Pausing a connector stops the connector from streaming data from the data source. The data that has been streamed to TigerGraph’s internal Kafka can still be loaded into the graph store via a loading job.

To pause a connector, run the below command and replace <connector_name> with the name of the connector:

$ gadmin connector pause <connector_name>

3.3. Resume a connector

Resuming a connector resumes streaming for a paused connector.

To resume a connector, run the below command and replace <connector_name> with the name of the connector:

$ gadmin connector resume <connector_name>

3.4. Restart a connector

Restarting a connector is equivalent to pausing and then resuming a connector.

To restart a connector, run the below command and replace <connector_name> with the name of the connector:

$ gadmin connector restart <connector_name>

3.5. Delete a connector

Deleting a connector removes a connector. It stops the connector from streaming, as well as deletes the data that has been streamed to the corresponding topics in Kafka that haven’t been ingested by a loading job.
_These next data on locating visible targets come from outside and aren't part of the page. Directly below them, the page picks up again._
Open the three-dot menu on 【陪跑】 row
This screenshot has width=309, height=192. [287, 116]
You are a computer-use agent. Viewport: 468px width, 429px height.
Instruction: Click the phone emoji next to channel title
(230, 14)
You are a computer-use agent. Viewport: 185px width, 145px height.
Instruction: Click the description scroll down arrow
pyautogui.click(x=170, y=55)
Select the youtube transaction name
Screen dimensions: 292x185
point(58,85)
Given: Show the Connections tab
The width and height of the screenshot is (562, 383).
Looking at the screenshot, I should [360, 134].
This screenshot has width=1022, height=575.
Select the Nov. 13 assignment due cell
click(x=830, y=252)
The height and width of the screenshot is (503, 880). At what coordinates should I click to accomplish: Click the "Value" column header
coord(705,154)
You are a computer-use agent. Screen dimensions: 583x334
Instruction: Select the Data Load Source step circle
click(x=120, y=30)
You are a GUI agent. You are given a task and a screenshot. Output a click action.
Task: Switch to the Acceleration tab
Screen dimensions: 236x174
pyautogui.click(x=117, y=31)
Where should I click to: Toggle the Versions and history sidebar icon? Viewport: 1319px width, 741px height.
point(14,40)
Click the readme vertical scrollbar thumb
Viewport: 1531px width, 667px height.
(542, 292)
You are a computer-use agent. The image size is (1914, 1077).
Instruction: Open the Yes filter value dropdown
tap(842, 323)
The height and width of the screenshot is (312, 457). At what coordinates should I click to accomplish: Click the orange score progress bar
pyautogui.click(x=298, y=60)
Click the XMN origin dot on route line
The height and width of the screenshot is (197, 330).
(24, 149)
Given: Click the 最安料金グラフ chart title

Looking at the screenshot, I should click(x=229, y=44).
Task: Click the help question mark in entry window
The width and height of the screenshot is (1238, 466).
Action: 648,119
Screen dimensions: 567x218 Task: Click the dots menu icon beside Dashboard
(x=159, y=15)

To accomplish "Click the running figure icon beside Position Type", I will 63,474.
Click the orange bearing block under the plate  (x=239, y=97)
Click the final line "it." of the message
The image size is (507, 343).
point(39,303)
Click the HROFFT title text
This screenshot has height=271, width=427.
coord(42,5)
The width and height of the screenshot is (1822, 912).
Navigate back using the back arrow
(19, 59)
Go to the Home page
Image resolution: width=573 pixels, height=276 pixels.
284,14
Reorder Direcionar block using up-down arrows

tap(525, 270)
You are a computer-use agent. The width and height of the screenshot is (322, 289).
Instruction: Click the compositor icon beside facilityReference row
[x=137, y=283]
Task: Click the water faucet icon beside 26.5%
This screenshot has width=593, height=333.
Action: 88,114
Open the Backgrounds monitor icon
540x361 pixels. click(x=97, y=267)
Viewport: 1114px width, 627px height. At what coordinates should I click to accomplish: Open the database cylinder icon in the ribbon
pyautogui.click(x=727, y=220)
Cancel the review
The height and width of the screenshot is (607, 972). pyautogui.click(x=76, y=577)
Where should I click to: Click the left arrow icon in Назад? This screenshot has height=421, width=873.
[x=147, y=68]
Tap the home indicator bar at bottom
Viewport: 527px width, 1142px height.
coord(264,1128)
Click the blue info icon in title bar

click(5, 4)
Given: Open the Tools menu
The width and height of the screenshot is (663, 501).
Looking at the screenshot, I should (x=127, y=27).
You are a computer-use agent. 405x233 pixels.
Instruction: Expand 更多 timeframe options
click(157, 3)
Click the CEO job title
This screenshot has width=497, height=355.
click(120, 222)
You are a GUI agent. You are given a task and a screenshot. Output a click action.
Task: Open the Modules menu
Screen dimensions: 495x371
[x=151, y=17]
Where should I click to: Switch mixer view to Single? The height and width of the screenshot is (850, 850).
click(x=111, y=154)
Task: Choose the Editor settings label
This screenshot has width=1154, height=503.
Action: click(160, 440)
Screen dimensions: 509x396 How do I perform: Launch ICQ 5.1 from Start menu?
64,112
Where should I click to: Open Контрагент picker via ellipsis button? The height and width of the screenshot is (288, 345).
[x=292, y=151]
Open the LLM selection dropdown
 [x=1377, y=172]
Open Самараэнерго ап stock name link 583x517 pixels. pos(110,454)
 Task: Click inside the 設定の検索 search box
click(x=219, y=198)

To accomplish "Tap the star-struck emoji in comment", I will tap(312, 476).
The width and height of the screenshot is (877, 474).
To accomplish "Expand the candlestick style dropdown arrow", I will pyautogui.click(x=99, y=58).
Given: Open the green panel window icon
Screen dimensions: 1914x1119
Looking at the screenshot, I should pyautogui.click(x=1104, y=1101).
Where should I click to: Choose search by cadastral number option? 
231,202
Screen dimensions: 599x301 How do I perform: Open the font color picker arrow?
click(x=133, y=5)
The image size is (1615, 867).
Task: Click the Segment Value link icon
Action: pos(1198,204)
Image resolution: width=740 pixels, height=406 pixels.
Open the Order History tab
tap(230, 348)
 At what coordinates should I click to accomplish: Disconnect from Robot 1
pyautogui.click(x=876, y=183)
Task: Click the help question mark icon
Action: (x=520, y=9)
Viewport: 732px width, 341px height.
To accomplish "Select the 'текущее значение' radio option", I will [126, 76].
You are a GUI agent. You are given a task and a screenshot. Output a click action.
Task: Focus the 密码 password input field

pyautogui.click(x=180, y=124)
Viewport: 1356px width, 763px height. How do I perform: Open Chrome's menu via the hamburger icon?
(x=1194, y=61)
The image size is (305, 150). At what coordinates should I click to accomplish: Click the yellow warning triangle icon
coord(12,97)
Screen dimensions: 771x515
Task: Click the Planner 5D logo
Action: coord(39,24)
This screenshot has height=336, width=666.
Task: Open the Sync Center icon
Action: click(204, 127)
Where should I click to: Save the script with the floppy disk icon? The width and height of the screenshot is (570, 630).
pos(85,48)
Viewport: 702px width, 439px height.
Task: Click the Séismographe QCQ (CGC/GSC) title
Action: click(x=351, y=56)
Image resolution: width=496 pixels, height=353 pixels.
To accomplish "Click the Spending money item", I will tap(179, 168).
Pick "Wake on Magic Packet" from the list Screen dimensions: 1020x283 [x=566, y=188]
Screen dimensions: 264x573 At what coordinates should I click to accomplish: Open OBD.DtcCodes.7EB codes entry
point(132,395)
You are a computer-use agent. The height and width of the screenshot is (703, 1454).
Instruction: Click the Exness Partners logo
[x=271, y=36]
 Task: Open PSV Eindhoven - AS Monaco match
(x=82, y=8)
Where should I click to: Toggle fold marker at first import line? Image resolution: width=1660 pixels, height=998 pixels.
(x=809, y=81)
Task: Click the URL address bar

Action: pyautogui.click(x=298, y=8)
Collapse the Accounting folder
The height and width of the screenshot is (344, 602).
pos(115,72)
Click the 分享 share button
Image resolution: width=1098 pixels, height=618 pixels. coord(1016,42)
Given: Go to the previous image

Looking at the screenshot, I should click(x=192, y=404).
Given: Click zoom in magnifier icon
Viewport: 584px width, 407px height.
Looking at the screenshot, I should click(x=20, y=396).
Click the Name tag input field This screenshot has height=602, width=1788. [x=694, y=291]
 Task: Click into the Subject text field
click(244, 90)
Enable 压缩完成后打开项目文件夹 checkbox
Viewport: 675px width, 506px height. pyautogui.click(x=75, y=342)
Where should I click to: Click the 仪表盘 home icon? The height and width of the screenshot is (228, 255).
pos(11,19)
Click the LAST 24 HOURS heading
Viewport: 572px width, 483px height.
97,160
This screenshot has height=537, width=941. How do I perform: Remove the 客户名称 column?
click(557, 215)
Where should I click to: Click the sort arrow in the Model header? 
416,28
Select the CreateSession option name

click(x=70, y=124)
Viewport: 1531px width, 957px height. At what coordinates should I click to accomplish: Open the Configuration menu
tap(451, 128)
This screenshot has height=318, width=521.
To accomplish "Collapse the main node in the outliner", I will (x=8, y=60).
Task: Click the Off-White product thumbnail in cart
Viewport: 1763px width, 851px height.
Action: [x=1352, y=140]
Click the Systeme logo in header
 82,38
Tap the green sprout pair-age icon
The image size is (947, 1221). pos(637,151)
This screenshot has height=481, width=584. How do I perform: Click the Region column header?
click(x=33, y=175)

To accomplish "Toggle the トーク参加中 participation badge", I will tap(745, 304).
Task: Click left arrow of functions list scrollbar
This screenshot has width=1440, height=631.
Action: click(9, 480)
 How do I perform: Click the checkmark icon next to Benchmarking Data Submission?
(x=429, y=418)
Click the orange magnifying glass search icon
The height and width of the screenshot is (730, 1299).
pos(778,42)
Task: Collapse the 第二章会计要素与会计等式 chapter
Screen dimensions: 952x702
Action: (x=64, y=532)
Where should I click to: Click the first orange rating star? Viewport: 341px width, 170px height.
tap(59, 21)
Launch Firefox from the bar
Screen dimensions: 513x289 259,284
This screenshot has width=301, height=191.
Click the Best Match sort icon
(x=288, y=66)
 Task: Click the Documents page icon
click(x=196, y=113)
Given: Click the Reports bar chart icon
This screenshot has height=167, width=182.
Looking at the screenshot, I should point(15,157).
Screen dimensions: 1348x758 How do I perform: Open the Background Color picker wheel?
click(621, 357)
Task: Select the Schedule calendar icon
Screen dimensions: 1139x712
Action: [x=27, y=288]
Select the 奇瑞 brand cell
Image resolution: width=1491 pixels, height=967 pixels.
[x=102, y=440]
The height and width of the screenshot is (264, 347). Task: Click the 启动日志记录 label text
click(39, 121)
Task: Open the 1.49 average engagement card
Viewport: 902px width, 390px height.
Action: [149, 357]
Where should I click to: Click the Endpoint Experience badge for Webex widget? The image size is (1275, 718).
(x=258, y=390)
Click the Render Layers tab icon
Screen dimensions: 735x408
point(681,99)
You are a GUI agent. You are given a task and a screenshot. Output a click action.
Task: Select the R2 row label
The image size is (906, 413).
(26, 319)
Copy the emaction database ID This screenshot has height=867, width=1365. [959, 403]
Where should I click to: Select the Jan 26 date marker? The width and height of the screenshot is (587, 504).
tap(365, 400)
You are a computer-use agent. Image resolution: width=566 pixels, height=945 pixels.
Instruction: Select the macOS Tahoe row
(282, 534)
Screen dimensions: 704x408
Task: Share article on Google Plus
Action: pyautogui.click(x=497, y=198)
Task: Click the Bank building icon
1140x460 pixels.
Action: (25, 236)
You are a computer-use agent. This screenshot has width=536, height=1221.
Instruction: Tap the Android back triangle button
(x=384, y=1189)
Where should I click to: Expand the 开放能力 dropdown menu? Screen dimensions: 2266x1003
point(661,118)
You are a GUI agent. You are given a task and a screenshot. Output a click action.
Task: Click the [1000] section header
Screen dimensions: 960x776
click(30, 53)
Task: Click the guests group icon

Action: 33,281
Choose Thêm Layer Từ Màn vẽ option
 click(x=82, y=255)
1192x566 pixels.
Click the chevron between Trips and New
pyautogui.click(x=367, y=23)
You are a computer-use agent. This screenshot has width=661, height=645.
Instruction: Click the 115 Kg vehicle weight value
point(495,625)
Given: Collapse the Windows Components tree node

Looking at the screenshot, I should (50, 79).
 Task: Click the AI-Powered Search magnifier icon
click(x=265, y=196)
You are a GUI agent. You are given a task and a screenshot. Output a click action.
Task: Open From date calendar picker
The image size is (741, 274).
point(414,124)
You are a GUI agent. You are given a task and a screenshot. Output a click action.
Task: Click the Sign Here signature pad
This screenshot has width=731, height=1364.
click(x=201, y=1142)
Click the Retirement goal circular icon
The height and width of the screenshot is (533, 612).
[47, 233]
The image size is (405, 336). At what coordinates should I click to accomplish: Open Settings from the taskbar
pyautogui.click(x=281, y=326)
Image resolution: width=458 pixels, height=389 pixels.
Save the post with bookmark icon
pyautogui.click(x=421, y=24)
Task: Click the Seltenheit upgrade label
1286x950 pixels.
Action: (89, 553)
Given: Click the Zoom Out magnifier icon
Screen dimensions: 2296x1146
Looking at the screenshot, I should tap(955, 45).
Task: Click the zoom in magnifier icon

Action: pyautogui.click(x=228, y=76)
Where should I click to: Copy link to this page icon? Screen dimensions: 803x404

See the diagram in Figure 1 for details.

This does not delete the Kafka topics themselves, just the data in the topics associated to the connector. This also does not affect the data that has already been loaded into the database by a loading job, it only deletes the messages in TigerGraph’s internal Kafka server.

This action cannot be undone and a removed connector cannot be resumed.

When you create the same connector, with the same connector name and configurations, the connector loads all data from the source again to the same topics.

There is a known issue for deleting connectors with created with folder URIs. Deleting the connector does not delete the connect offsets for topics that are mapped to a folder URI. If you create the same connector, with the same name and same URI to a folder, the connector only loads from where it left off before. A workaround for this issue is to create a connector with the same configurations, but with a different name.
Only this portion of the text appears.